Professor Jenkins, lei è qui per parlare di come si ristrutturano le società attorno ai nuovi media... Siamo tutti un po’ più isolati, con la testa sempre china sullo schermo di un tablet?
«Ovviamente certe tecnologie possono creare una sorta di isolamento. Ma creano anche un nuovo tipo di connessione. Io qui racconto appunto di tutta una serie di network che sono nati nelle città americane e che creano comunità. Un grosso lavoro in questo senso lo ha fatto il MIT’s center of civic media di Boston. Si possono creare reti in cui i cittadini discutono di politica, per sfruttare i percorsi ciclabili e le bici... Per quasi tutto».
Però non è solo una questione di tecnologia. Non è immediato usare i nuovi media in questo modo socialmente virtuoso...
«No infatti. Non è solo questione di tecnologia, è una questione di acquisizione di capacità nell’usarla. Non parlo del fatto di essere capaci di pigiare dei tasti o di saper usare questo o quel programma. Parlo di una coscienza nuova, del fatto che ormai esistono conoscenze condivise, che esiste una capacità di far circolare informazioni importanti e che esiste un modo corretto di farne parte. A esempio molte scuole americane hanno vietato agli studenti l’utilizzo di molti di questi nuovi strumenti di comunicazione, come YouTube o i social network. Invece le persone vanno educate al loro utilizzo».
Nel suo nuovo libro non ancora tradotto in Italia lei infatti parla di spalmabilità dei contenuti. Il discorso è collegato?
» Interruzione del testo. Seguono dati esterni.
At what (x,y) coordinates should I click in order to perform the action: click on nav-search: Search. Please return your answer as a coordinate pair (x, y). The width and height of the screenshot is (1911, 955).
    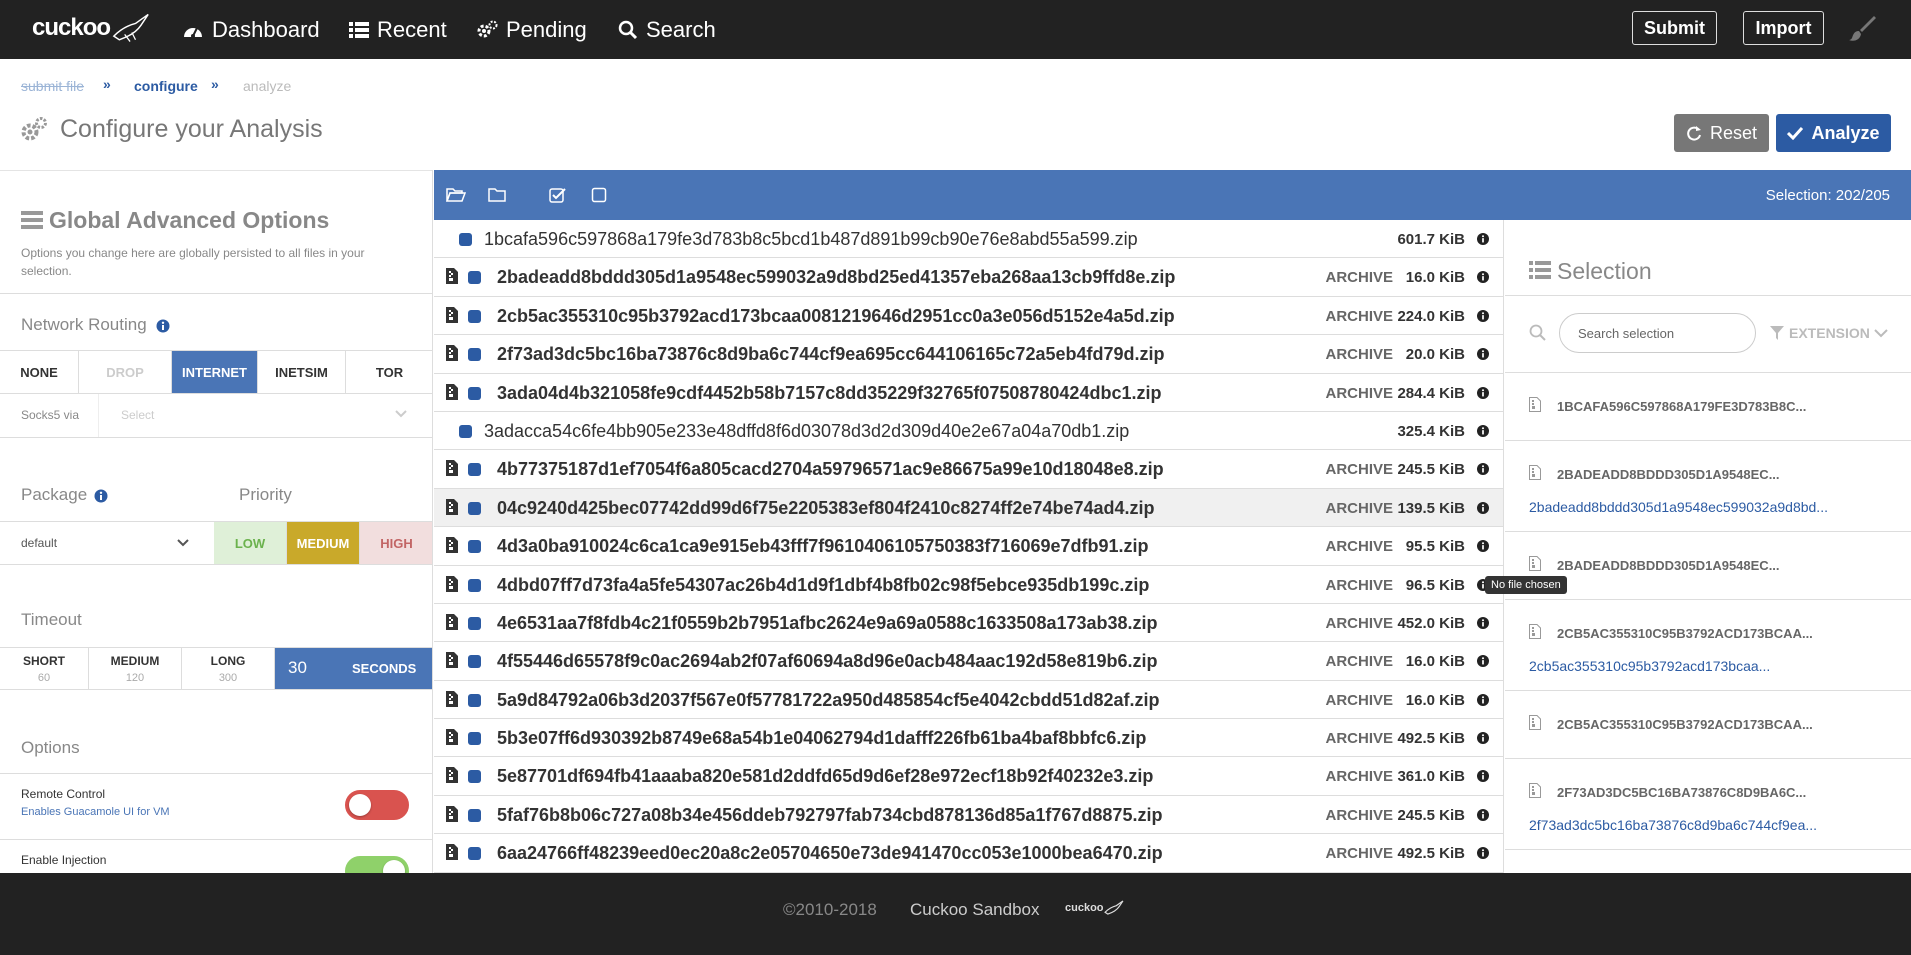
    Looking at the image, I should click on (667, 30).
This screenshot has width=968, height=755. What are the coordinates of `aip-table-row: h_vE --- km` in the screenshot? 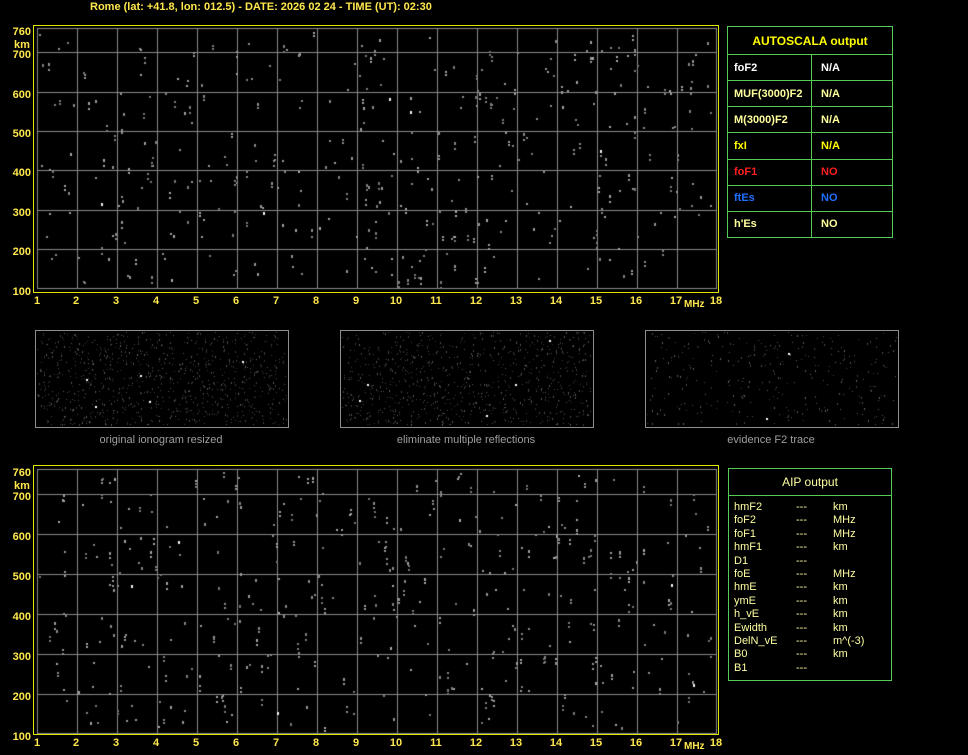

«Sì, si parla sempre di circolazione dei contenuti, ma più che altro i contenuti si spalmano, si modellano, cambiano mentre vengono maneggiati dagli individui. Però i temi di cui si discute di più sono o il fatto che bisogna controllare la Rete oppure il fatto che la Rete è incontrollabile perché virale. Non è vera nessuna delle due cose. Quello che bisogna capire è come, dove e perché ciò che è globale assume una determinata forma».
Però in questo «nuovo mondo» di contenuti condivisi esiste un problema enorme quello del copyright. Se non si creano utili muore anche la creazione di cultura.
«È una grande battaglia e di certo ci troviamo in un momento di equilibrio molto instabile. In qualche maniera deve crearsi un nuovo tipo di contratto sociale che garantisca chi produce contenuti. Non è nemmeno detto che le grandi Corporation alla lunga debbano perderci. Il vero problema non è che qualcuno legga, mettiamo un libro, di “sfroso”. Il problema è che il libro te lo riscrivono. Questa circolarità non va fermata, bisogna saperla sfruttare. Chi sa moltiplicare, ma soprattutto far moltiplicare, i contenuti attorno al proprio prodotto economico incassa. Mi viene a esempio in mente il recente lancio del film Iron Sky. Un successo nato dalla creazione di una rete di fan prima ancora che il film fosse pronto per essere distribuito. Certo, perché questo funzioni serve un mercato veramente libero. In Europa con i mercati nazionali più ristretti la cosa potrebbe essere più complessa. Meno facile la creazione di questo volano».
Abbiamo parlato di fan. Quanto contano nella creazione della cultura contemporanea?
«Moltissimo. Il modello della fanzine nato nell’ambito della fantascienza si è allargato a quasi tutto, ed è diventato dominante con la Rete».
Esiste una creatività del copia e incolla?
«Sì. Certo non è quella di chi piglia un pezzo altrui e lo copia, punto e stop.